▶ [WORK INSTRUCTIONS] How does the data below read from its first line through the line containing "Bildschirmarbeiter (871, 1943)"? Print those lines exactly.

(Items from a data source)
• • • • •
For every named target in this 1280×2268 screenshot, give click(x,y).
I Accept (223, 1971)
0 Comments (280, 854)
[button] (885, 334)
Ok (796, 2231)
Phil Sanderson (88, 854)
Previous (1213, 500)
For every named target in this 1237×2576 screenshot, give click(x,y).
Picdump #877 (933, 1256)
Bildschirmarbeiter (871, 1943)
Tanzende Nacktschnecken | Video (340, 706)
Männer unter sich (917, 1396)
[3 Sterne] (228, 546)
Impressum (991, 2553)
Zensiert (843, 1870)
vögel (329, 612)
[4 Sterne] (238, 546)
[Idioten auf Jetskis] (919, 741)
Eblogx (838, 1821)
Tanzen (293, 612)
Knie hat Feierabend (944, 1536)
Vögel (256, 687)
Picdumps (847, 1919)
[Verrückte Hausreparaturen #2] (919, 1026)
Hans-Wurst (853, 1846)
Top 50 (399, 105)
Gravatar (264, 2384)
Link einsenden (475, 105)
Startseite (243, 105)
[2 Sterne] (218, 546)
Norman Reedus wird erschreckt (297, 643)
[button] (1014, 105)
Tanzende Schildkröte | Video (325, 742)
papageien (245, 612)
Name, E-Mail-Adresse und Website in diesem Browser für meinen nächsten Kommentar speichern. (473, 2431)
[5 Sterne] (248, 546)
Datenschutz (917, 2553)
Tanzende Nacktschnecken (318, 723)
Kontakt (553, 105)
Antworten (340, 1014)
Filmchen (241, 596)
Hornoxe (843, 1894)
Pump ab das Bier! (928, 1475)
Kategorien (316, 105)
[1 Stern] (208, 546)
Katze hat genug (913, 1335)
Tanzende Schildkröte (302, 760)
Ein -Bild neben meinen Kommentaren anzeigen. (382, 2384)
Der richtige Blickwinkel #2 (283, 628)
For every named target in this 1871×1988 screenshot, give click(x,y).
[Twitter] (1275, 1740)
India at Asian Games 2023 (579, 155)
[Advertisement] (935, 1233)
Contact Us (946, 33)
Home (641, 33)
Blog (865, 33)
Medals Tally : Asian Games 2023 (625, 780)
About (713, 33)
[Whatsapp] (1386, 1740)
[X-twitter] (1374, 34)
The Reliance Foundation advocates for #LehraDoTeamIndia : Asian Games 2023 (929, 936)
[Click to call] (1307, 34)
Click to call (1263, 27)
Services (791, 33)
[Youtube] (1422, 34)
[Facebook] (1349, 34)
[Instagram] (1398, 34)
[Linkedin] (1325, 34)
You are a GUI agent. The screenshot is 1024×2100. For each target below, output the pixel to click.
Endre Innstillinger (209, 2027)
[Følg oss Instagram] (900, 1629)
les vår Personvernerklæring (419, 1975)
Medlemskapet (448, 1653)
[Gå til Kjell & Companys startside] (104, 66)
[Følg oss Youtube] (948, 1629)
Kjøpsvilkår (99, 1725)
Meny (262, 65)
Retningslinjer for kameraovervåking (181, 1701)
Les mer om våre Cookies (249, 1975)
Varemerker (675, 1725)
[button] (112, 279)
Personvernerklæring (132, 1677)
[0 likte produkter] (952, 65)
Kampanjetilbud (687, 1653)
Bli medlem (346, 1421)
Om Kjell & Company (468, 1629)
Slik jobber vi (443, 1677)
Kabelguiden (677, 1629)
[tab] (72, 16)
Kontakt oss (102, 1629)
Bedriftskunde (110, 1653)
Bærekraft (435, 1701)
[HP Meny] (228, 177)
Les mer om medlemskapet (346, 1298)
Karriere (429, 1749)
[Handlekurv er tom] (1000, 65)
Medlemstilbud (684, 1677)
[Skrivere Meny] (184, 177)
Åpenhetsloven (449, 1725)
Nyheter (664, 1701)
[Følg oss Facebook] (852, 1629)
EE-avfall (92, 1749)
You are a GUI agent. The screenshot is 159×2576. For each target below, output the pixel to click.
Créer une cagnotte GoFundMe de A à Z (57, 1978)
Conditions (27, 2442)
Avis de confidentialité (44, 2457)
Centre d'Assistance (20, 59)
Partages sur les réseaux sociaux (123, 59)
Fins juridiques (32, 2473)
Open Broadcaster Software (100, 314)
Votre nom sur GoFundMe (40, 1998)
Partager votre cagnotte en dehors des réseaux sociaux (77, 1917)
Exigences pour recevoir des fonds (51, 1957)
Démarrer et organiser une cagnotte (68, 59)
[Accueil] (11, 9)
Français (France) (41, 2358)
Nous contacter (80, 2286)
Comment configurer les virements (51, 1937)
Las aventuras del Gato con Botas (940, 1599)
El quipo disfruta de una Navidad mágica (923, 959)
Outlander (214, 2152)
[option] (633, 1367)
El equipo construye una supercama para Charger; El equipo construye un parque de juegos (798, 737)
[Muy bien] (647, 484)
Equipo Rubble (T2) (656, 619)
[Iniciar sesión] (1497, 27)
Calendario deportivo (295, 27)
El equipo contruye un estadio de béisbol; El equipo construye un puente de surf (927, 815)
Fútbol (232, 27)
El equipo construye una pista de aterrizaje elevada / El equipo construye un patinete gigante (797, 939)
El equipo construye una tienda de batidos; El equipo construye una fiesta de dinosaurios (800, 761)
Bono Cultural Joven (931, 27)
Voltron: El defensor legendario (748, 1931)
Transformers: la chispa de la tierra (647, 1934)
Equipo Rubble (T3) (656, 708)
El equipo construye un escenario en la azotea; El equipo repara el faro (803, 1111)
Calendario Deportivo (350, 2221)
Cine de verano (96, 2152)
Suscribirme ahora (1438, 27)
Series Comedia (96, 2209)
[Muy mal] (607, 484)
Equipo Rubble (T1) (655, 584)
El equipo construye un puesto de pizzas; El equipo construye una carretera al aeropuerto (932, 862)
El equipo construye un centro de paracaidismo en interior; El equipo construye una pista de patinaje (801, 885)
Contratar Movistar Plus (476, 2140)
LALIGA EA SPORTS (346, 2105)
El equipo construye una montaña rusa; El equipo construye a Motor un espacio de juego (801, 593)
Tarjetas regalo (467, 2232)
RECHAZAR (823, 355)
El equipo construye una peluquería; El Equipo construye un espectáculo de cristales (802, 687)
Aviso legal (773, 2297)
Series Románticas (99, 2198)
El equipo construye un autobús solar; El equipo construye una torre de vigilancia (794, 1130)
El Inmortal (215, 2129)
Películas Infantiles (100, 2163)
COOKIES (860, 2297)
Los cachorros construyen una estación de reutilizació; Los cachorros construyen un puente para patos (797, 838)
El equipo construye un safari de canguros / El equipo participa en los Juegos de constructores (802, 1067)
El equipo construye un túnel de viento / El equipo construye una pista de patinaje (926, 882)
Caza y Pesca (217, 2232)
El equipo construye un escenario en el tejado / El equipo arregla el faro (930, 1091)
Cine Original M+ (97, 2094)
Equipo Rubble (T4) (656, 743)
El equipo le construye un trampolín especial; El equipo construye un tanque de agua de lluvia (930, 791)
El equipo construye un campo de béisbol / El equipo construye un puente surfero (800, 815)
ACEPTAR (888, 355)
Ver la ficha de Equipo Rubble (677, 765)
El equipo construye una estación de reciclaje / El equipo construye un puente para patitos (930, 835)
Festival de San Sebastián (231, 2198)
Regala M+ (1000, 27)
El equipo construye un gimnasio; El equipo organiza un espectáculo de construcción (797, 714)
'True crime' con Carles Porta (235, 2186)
• • • • •
▶ [ANSWER BOX]
For every named target in this 1280×2268 screenshot, give click(x,y).
I Accept (223, 1971)
0 Comments (280, 854)
[button] (885, 334)
Ok (796, 2231)
Phil Sanderson (88, 854)
Previous (1213, 500)
For every named target in this 1237×2576 screenshot, give click(x,y).
Picdump #877 (933, 1256)
Bildschirmarbeiter (871, 1943)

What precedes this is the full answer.